FanHouse Top 30: No. 27 Georgia
"We've got some hype right now," the second-year Georgia coach cautioned at a preseason press conference, "but that doesn't get you very far on game night."
As unlikely as it might seem for a program that's been to the NCAA tournament just three times this century and had a worse year on the road than any team this side of the Washington Generals, high expectations may be the weightiest problem facing the Bulldogs.
After all, these are the headiest of days at Georgia.
On the court, Georgia, not the league's big brother programs at Kentucky, Florida or Tennessee, have two players on the league's all-SEC first team. The conference's player of the year, Trey Thompkins, wears black and red, while the Bulldogs were picked to finish third in competitive half of the league, the SEC East.
Off the court, Georgia completed a $13-million pimp-my-stadium upgrade to Stegeman Coliseum.
Georgia basketball has never looked better. We think. After all, as Fox cautioned, hype means nothing on game night.
Yet after a single year under Fox, the former Nevada coach, the Bulldog program seems on the verge of a breakout season. It's certainly a heck of a lot more self-assured than the mess he inherited last season.
"I think that this team, they didn't have a lot of confidence [a year ago], they didn't have a lot of faith in themselves or each other," Fox said. "I don't think were functioning like winning people a year ago. I think now if you walk in our lockerroom, you see guys that believe in themselves, that believe each other, that believe in the team."
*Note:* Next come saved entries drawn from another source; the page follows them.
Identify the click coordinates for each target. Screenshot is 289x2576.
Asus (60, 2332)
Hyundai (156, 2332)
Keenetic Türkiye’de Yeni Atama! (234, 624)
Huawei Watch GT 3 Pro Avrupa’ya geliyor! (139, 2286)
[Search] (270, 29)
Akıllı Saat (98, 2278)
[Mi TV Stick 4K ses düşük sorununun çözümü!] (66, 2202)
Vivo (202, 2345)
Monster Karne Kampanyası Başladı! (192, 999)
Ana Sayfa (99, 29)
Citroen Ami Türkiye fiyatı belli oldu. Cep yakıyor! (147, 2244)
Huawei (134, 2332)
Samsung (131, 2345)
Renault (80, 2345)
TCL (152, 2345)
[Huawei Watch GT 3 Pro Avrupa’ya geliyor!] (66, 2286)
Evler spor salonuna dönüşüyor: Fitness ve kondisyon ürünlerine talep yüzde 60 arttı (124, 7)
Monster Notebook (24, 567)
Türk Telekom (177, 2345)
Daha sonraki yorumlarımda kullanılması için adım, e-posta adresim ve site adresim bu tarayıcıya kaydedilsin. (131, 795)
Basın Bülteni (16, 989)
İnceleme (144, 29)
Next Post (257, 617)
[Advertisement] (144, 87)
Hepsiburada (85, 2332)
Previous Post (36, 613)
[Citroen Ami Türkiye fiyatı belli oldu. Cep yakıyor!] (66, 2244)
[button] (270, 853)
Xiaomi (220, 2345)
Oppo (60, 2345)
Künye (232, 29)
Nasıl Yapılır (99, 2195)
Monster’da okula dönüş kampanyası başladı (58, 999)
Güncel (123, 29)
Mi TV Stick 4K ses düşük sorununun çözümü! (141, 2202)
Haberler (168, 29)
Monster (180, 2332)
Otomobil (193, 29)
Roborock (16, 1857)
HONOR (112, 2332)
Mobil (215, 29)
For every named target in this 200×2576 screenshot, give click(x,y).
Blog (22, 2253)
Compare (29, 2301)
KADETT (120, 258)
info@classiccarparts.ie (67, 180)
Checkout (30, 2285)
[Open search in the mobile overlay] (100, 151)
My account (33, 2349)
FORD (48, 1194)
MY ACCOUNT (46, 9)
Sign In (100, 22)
The Dawgs are led by Thompkins, a 6-foot-10 junior forward who is, despite a below-the-radar national profile, the nation's best inside-outside presence (Thompkins, actual first name Howard should you be so bold, was fourth in the SEC in rebounding last year and also drilled better than 37 percent of his 3-pointers). Meanwhile fellow first-teamer Travis Leslie, a 6-4 swingman, may be the most exciting player in college basketball. Don't take our word for it (take Youtube's and DeMarcus Cousins, the fellow with the footprint on his shoulder). Both players considered the NBA draft over the summer, but both deferred.
This year, the duo will have help in the backcourt. Unlike last year's team that wore out Ricky McPhee and Dustin Ware by season's end, Georgia will have a better rotation on the perimeter, according to Fox. Gerald Robinson, an electric point guard who sat out last season after transferring from Tennessee State, could start immediately alongside Ware, playing either guard position. Robinson's ability to penetrate should open the floor, if he can keep teams honest on his so-so long range jumpshot. When he drives, junior college transfer and sharpshooter Sherrard Brantley will be on the perimeter for open looks.
But according to Fox, the new-look 'Dawgs begin with defense, an area he said his team didn't do well enough in last year. The numbers agree, particularly on the perimeter, where Georgia created little pressure last season (307th in turnover percentage).
One number above all stands out, however: Zero. As in the number of true road games the team won last season.
" You have to be a good basketball team to win away," Fox said. "You have to be complete. Some things I didn't think we did well last year. I didn't think we defended well at all. To win on the road, you have to defend."
Against other teams. And, for this season, against the weight of expectations.
"You always have expectations," Fox said. "It's just that this year people expect us to be good. Last year we weren't expected to be good, so we spent the year proving everybody wrong. This year we want to prove everybody right. But the bottom line is athletes, coaches, usually expect more out of yourself than anybody else does."
Most Important Player: Leslie. He looks great in the highlights, now it's a matter of looking great even when no one is keeping tabs. "He'll certainly have spectacular moments here and there," Fox said of his most exciting player, "but I want to see him more consistent in the unspectacular ways."
Question to be Answered: Can the Bulldogs finally win on the road? The Bulldogs have exactly one true road win during the Obama administration, during the span of two coaches. Fox says it's the next step in the team's improvement, but poor road records are a red flag for the NCAA tournament selection committee.
Best-Case Scenario: Thompkins and Leslie are both among the best players in the nation and the team's perimeter depth lets the Bulldogs run over team after team, led by Robinson's strong play off the dribble. If it all comes together, the Bulldogs are a dark horse for the Final Four. Overly optimistic? Maybe, but Florida coach Billy Donovan has already said the 'Dawgs might be the best team in the SEC.
Worst-Case Scenario: Another season like 2010. Flashy offense, little defense, tired perimeter players. A year older and a year further into Mark Fox's system almost guarantees an improvement, but worst-case, the 'Dawgs have another NIT bid in them.
FanHouse Projection: Georgia gets tougher to face as the season goes on, make a deep run in the SEC tournament and combine all those pieces Fox keeps talking about into a Sweet 16 season and springboard for the program's revival.